I brought my camera and wide angle lens out with me, in case I saw something photo-worthy. I couldn’t resist another ride around the city on the Skytrain to hunt down subject matter. I’m not sure if I got anything worth keeping, but it was fun to have one last ride anyway. No regrets.
Finally, on my way back to the Trinity, I ran into a confused looking British couple. I asked them if I could help them find something. They were looking for the Silom night market, and seemed to be in the entirely wrong place. They had gotten off the Skytrain at the wrong stop. I was able to walk them to their destination. It felt good to know without doubt how to help these people. It was like passing the final exam in the learning experience that was this trip.
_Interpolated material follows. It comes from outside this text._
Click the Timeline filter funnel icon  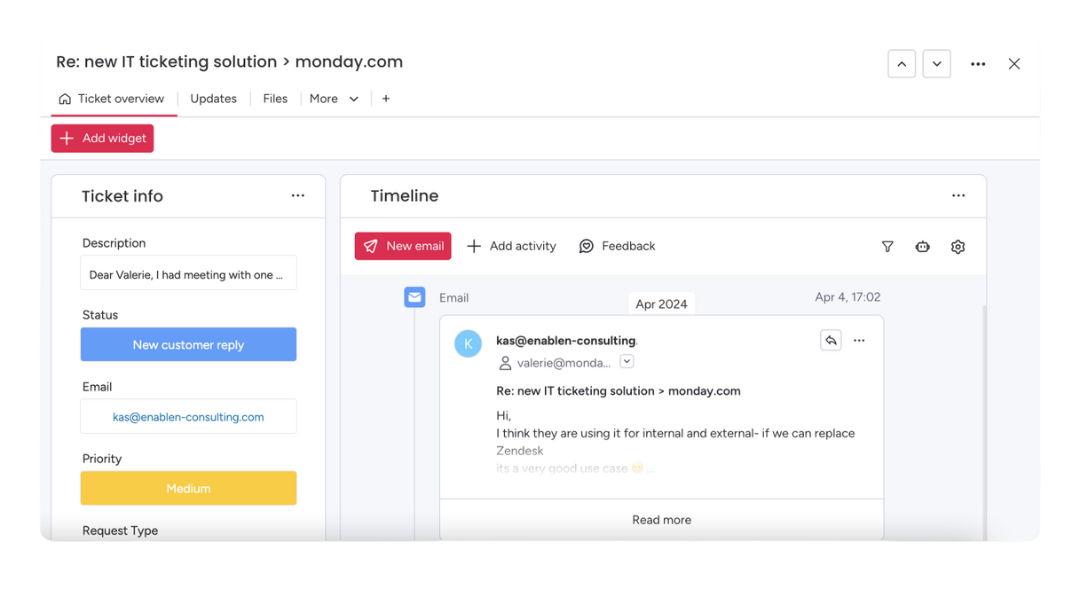pos(887,246)
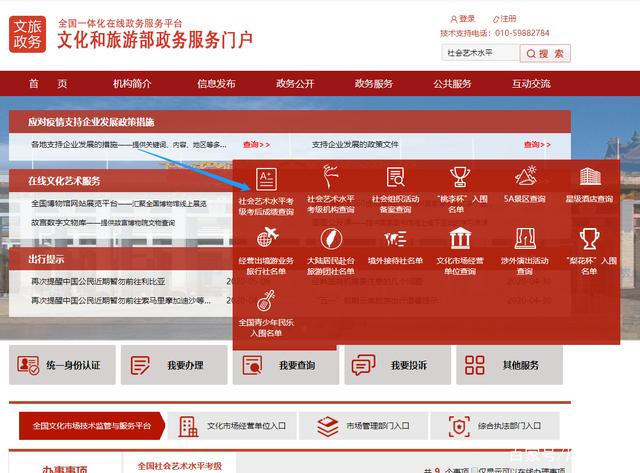Click 全国青少年民乐入围名单 instrument icon

[266, 299]
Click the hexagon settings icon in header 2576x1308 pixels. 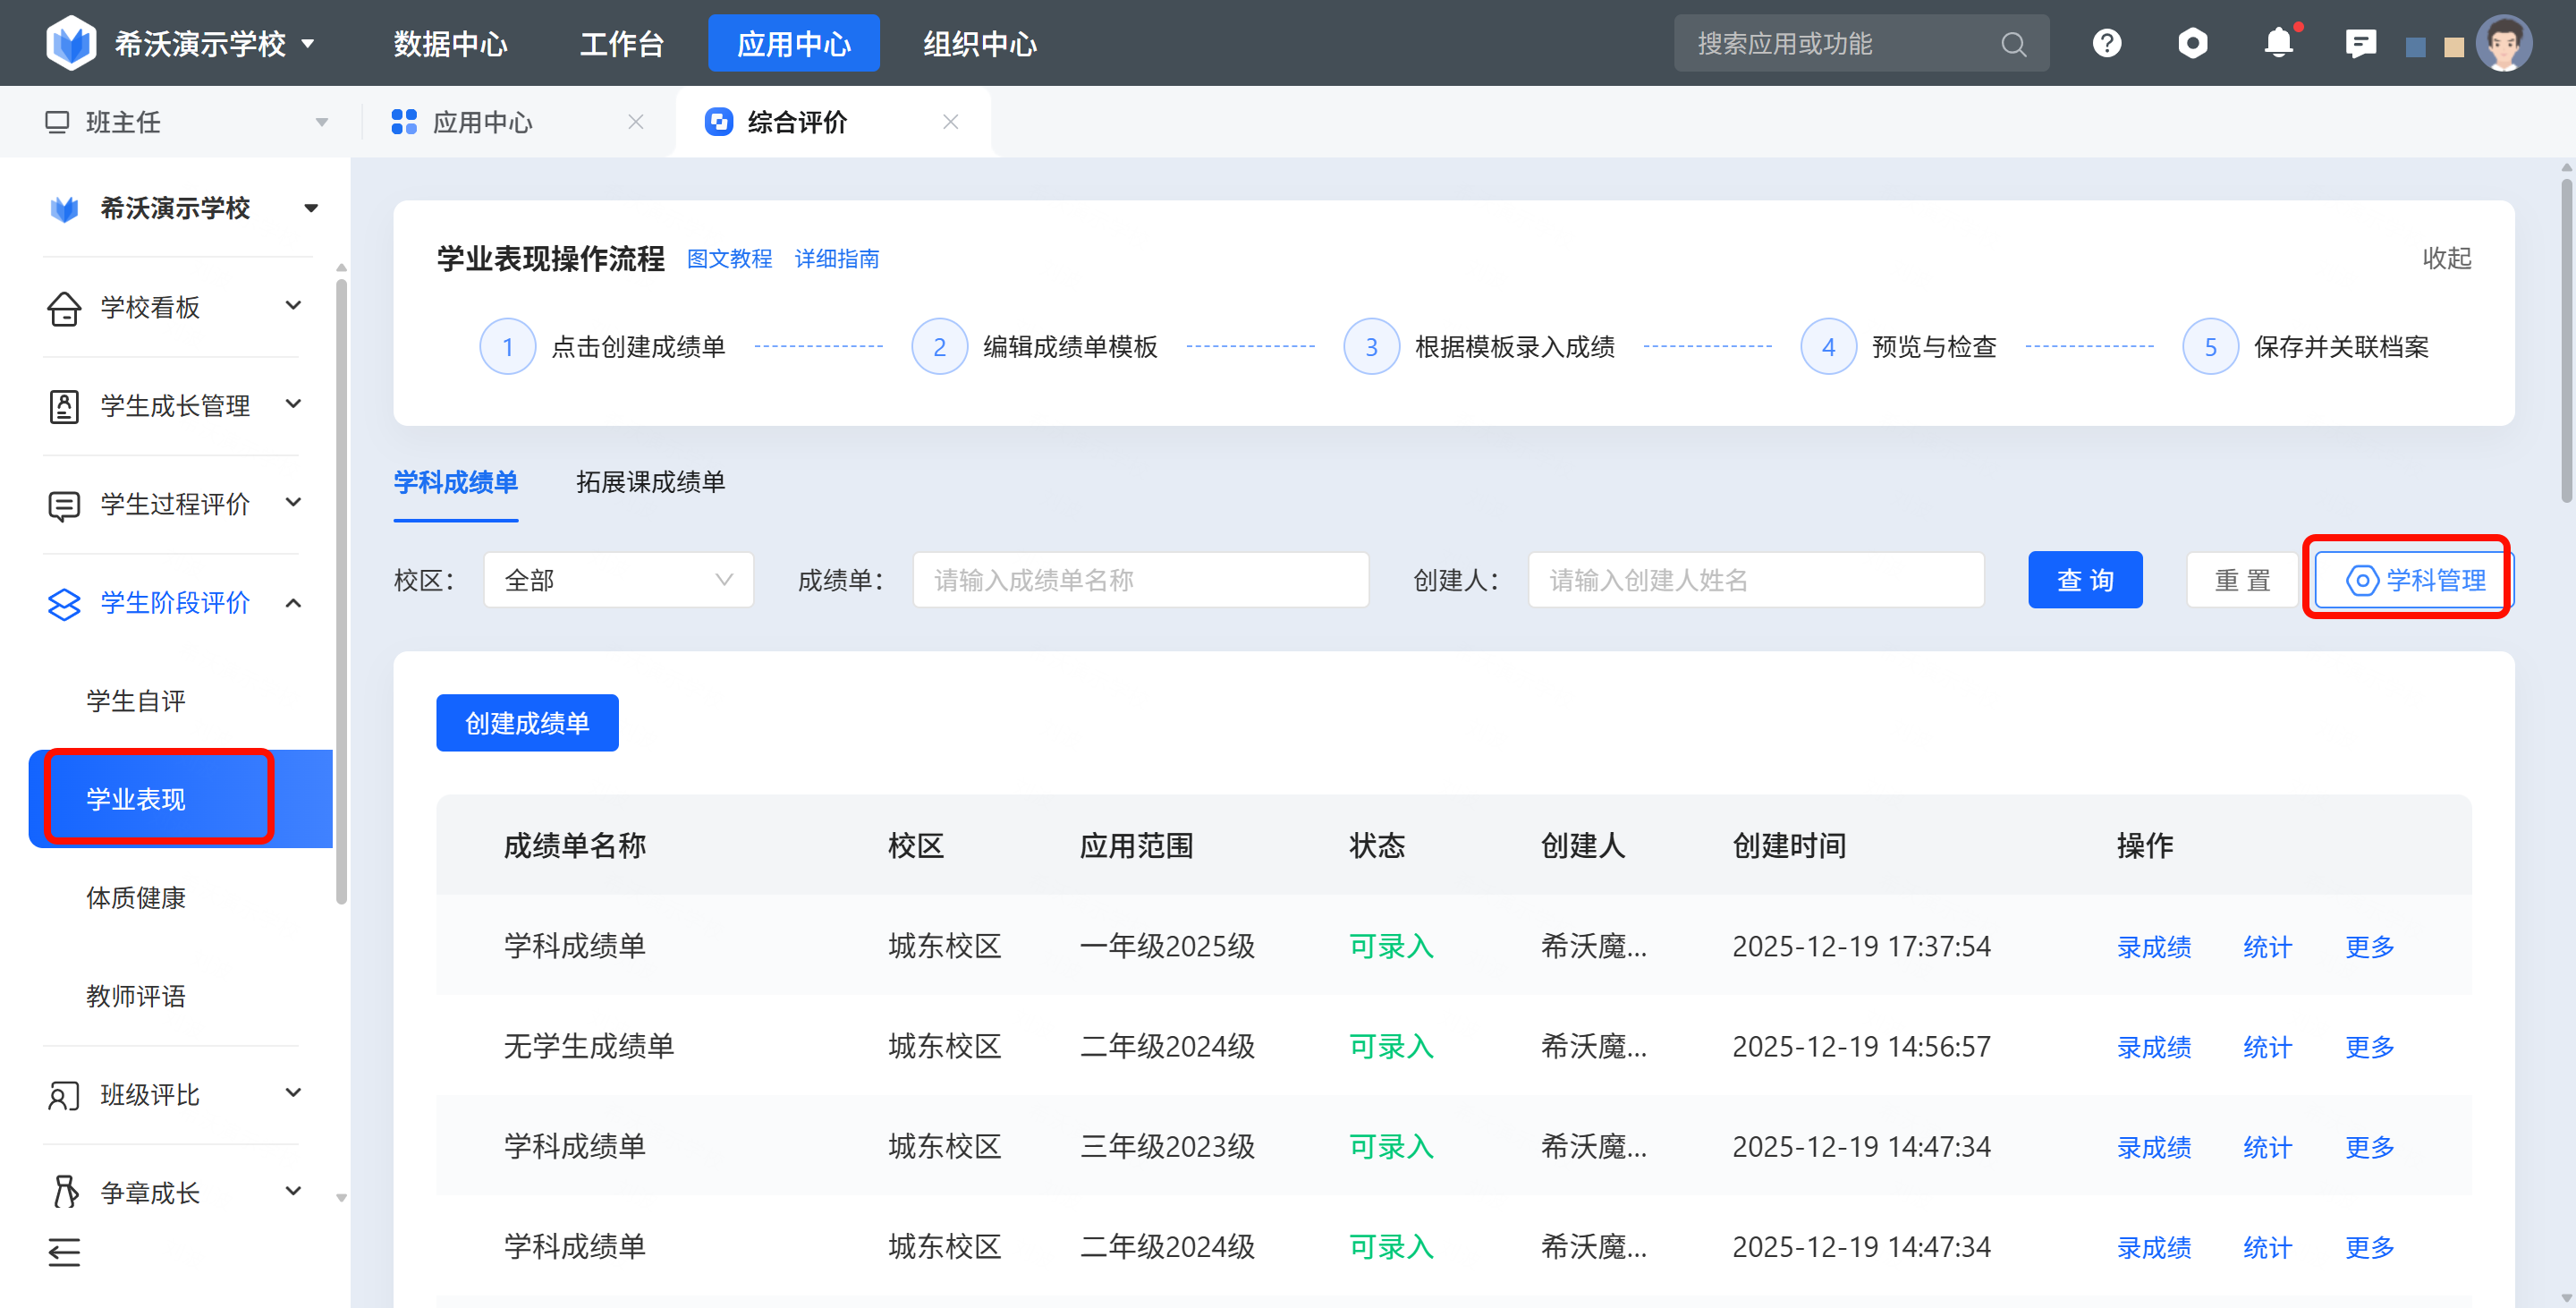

There will be a lot of things I miss about Thailand. I’ll miss the warmth and kindness of the people, and the quiet dignity they seem to exude. I’ll miss the myriad of inexpensive and delicious food choices at every corner. I’ll miss the shifting and ever-surprising life and energy that seems to be bursting from Bangkok’s every street and soi.
That being said, there are many things I missed about Canada. I missed the cleanliness of home, even something as simple as the fact that drinking water comes right out of our kitchen taps and garden hoses. I miss the fact that things just work, more often than not. I miss the fact that people and services are generally expected to be on time; things happen roughly when they’re supposed to. I miss the fact that our government and society generally cares about the less fortunate among us, and makes an attempt to help. I miss fast and reliable Internet access. I miss being able to talk to people in English without making enormous arm gestures to explain myself. Last, but definitely not least, I miss my friends and family.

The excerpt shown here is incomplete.